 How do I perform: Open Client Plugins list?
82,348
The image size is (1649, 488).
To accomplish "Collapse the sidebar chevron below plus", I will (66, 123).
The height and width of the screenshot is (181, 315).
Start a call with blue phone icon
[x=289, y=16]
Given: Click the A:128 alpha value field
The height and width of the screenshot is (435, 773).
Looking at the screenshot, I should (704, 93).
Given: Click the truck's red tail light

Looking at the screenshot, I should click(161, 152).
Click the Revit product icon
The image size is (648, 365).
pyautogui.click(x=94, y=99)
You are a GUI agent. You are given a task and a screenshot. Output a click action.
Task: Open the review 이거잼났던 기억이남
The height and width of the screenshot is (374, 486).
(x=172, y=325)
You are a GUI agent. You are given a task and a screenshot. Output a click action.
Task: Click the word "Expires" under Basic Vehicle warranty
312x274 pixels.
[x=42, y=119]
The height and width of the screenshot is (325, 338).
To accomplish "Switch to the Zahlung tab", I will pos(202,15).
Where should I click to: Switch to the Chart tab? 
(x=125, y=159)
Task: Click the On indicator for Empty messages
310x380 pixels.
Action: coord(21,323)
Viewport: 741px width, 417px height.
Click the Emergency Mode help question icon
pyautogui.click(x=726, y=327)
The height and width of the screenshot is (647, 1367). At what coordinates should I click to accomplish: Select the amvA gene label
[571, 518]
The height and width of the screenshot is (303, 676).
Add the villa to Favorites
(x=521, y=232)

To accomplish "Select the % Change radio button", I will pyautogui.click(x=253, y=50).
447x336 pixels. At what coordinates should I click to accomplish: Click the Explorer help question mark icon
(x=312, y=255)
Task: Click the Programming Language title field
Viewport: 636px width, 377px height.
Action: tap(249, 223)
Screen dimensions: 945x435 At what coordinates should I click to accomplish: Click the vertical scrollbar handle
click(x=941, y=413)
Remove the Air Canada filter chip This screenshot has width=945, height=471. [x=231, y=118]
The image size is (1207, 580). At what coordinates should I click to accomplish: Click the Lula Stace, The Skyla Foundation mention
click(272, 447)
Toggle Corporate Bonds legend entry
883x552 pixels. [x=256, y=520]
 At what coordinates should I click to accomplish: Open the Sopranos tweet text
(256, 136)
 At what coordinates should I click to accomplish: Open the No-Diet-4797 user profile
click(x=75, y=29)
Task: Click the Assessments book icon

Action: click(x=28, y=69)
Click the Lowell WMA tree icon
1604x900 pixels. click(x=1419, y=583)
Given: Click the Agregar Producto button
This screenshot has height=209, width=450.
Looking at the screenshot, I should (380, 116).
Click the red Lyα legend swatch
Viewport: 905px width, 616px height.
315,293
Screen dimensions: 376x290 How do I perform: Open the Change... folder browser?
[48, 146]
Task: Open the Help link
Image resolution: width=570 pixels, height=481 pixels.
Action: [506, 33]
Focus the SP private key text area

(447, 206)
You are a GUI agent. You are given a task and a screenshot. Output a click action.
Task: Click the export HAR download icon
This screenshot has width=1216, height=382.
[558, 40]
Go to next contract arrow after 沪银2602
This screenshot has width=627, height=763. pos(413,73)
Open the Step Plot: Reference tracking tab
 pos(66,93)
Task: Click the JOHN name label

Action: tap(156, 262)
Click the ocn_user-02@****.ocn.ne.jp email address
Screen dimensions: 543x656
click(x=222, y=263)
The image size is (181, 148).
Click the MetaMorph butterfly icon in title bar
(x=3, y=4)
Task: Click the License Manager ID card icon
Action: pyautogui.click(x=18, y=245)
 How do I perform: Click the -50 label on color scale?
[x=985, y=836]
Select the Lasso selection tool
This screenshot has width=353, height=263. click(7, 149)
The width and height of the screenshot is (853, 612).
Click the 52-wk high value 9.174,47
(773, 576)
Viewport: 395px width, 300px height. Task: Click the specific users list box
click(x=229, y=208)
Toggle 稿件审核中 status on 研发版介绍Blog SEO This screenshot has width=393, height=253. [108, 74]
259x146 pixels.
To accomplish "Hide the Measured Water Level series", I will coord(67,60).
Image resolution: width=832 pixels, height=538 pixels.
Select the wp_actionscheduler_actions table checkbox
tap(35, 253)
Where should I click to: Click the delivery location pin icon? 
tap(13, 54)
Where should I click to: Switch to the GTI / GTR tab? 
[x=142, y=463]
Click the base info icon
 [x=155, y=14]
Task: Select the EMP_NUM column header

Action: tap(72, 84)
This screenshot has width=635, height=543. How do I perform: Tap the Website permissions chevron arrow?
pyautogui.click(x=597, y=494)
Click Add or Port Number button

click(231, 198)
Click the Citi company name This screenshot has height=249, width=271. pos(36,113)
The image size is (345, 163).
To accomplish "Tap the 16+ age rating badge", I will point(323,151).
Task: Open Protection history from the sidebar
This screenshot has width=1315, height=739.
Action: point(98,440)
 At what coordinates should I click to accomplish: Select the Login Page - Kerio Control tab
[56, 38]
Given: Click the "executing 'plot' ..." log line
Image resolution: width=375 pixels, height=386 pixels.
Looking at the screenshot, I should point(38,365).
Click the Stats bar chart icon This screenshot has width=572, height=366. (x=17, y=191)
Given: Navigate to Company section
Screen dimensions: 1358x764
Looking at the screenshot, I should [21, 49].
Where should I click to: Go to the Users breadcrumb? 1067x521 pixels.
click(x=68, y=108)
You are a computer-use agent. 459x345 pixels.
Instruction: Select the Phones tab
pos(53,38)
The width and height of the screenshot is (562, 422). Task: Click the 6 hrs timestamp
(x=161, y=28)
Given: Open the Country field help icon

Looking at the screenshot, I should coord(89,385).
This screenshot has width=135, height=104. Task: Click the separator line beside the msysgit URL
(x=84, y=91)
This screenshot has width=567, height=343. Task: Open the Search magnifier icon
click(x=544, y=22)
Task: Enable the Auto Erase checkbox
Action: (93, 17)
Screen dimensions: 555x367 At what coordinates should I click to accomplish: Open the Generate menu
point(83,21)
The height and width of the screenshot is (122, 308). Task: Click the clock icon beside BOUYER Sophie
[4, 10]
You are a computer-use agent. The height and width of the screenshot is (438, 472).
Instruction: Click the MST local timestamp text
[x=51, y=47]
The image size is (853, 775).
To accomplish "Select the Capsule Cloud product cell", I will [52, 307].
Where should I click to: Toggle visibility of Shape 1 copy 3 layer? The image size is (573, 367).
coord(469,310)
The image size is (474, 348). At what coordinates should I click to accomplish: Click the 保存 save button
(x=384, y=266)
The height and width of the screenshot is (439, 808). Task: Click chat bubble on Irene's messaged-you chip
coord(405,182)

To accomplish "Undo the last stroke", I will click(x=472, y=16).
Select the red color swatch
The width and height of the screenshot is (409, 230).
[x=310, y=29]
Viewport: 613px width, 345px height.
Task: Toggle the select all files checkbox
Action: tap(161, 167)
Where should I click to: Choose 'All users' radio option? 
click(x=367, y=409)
+ + + + + + +
**EXERCISE**
Letter for letter, copy all of the entries above.

**RESPONSE**
 How do I perform: Open Client Plugins list?
82,348
The image size is (1649, 488).
To accomplish "Collapse the sidebar chevron below plus", I will (66, 123).
The height and width of the screenshot is (181, 315).
Start a call with blue phone icon
[x=289, y=16]
Given: Click the A:128 alpha value field
The height and width of the screenshot is (435, 773).
Looking at the screenshot, I should (704, 93).
Given: Click the truck's red tail light

Looking at the screenshot, I should click(161, 152).
Click the Revit product icon
The image size is (648, 365).
pyautogui.click(x=94, y=99)
You are a GUI agent. You are given a task and a screenshot. Output a click action.
Task: Open the review 이거잼났던 기억이남
The height and width of the screenshot is (374, 486).
(x=172, y=325)
You are a GUI agent. You are given a task and a screenshot. Output a click action.
Task: Click the word "Expires" under Basic Vehicle warranty
312x274 pixels.
[x=42, y=119]
The height and width of the screenshot is (325, 338).
To accomplish "Switch to the Zahlung tab", I will pos(202,15).
Where should I click to: Switch to the Chart tab? 
(x=125, y=159)
Task: Click the On indicator for Empty messages
310x380 pixels.
Action: coord(21,323)
Viewport: 741px width, 417px height.
Click the Emergency Mode help question icon
pyautogui.click(x=726, y=327)
The height and width of the screenshot is (647, 1367). At what coordinates should I click to accomplish: Select the amvA gene label
[571, 518]
The height and width of the screenshot is (303, 676).
Add the villa to Favorites
(x=521, y=232)

To accomplish "Select the % Change radio button", I will pyautogui.click(x=253, y=50).
447x336 pixels. At what coordinates should I click to accomplish: Click the Explorer help question mark icon
(x=312, y=255)
Task: Click the Programming Language title field
Viewport: 636px width, 377px height.
Action: tap(249, 223)
Screen dimensions: 945x435 At what coordinates should I click to accomplish: Click the vertical scrollbar handle
click(x=941, y=413)
Remove the Air Canada filter chip This screenshot has width=945, height=471. [x=231, y=118]
The image size is (1207, 580). At what coordinates should I click to accomplish: Click the Lula Stace, The Skyla Foundation mention
click(272, 447)
Toggle Corporate Bonds legend entry
883x552 pixels. [x=256, y=520]
 At what coordinates should I click to accomplish: Open the Sopranos tweet text
(256, 136)
 At what coordinates should I click to accomplish: Open the No-Diet-4797 user profile
click(x=75, y=29)
Task: Click the Assessments book icon

Action: click(x=28, y=69)
Click the Lowell WMA tree icon
1604x900 pixels. click(x=1419, y=583)
Given: Click the Agregar Producto button
This screenshot has height=209, width=450.
Looking at the screenshot, I should (380, 116).
Click the red Lyα legend swatch
Viewport: 905px width, 616px height.
315,293
Screen dimensions: 376x290 How do I perform: Open the Change... folder browser?
[48, 146]
Task: Open the Help link
Image resolution: width=570 pixels, height=481 pixels.
Action: [506, 33]
Focus the SP private key text area

(447, 206)
You are a GUI agent. You are given a task and a screenshot. Output a click action.
Task: Click the export HAR download icon
This screenshot has width=1216, height=382.
[558, 40]
Go to next contract arrow after 沪银2602
This screenshot has width=627, height=763. pos(413,73)
Open the Step Plot: Reference tracking tab
 pos(66,93)
Task: Click the JOHN name label

Action: tap(156, 262)
Click the ocn_user-02@****.ocn.ne.jp email address
Screen dimensions: 543x656
click(x=222, y=263)
The image size is (181, 148).
Click the MetaMorph butterfly icon in title bar
(x=3, y=4)
Task: Click the License Manager ID card icon
Action: pyautogui.click(x=18, y=245)
 How do I perform: Click the -50 label on color scale?
[x=985, y=836]
Select the Lasso selection tool
This screenshot has width=353, height=263. click(7, 149)
The width and height of the screenshot is (853, 612).
Click the 52-wk high value 9.174,47
(773, 576)
Viewport: 395px width, 300px height. Task: Click the specific users list box
click(x=229, y=208)
Toggle 稿件审核中 status on 研发版介绍Blog SEO This screenshot has width=393, height=253. [108, 74]
259x146 pixels.
To accomplish "Hide the Measured Water Level series", I will coord(67,60).
Image resolution: width=832 pixels, height=538 pixels.
Select the wp_actionscheduler_actions table checkbox
tap(35, 253)
Where should I click to: Click the delivery location pin icon? 
tap(13, 54)
Where should I click to: Switch to the GTI / GTR tab? 
[x=142, y=463]
Click the base info icon
 [x=155, y=14]
Task: Select the EMP_NUM column header

Action: tap(72, 84)
This screenshot has width=635, height=543. How do I perform: Tap the Website permissions chevron arrow?
pyautogui.click(x=597, y=494)
Click Add or Port Number button

click(231, 198)
Click the Citi company name This screenshot has height=249, width=271. pos(36,113)
The image size is (345, 163).
To accomplish "Tap the 16+ age rating badge", I will point(323,151).
Task: Open Protection history from the sidebar
This screenshot has width=1315, height=739.
Action: point(98,440)
 At what coordinates should I click to accomplish: Select the Login Page - Kerio Control tab
[56, 38]
Given: Click the "executing 'plot' ..." log line
Image resolution: width=375 pixels, height=386 pixels.
Looking at the screenshot, I should point(38,365).
Click the Stats bar chart icon This screenshot has width=572, height=366. (x=17, y=191)
Given: Navigate to Company section
Screen dimensions: 1358x764
Looking at the screenshot, I should [21, 49].
Where should I click to: Go to the Users breadcrumb? 1067x521 pixels.
click(x=68, y=108)
You are a computer-use agent. 459x345 pixels.
Instruction: Select the Phones tab
pos(53,38)
The width and height of the screenshot is (562, 422). Task: Click the 6 hrs timestamp
(x=161, y=28)
Given: Open the Country field help icon

Looking at the screenshot, I should coord(89,385).
This screenshot has width=135, height=104. Task: Click the separator line beside the msysgit URL
(x=84, y=91)
This screenshot has width=567, height=343. Task: Open the Search magnifier icon
click(x=544, y=22)
Task: Enable the Auto Erase checkbox
Action: (93, 17)
Screen dimensions: 555x367 At what coordinates should I click to accomplish: Open the Generate menu
point(83,21)
The height and width of the screenshot is (122, 308). Task: Click the clock icon beside BOUYER Sophie
[4, 10]
You are a computer-use agent. The height and width of the screenshot is (438, 472).
Instruction: Click the MST local timestamp text
[x=51, y=47]
The image size is (853, 775).
To accomplish "Select the Capsule Cloud product cell", I will [52, 307].
Where should I click to: Toggle visibility of Shape 1 copy 3 layer? The image size is (573, 367).
coord(469,310)
The image size is (474, 348). At what coordinates should I click to accomplish: Click the 保存 save button
(x=384, y=266)
The height and width of the screenshot is (439, 808). Task: Click chat bubble on Irene's messaged-you chip
coord(405,182)

To accomplish "Undo the last stroke", I will click(x=472, y=16).
Select the red color swatch
The width and height of the screenshot is (409, 230).
[x=310, y=29]
Viewport: 613px width, 345px height.
Task: Toggle the select all files checkbox
Action: tap(161, 167)
Where should I click to: Choose 'All users' radio option? 
click(x=367, y=409)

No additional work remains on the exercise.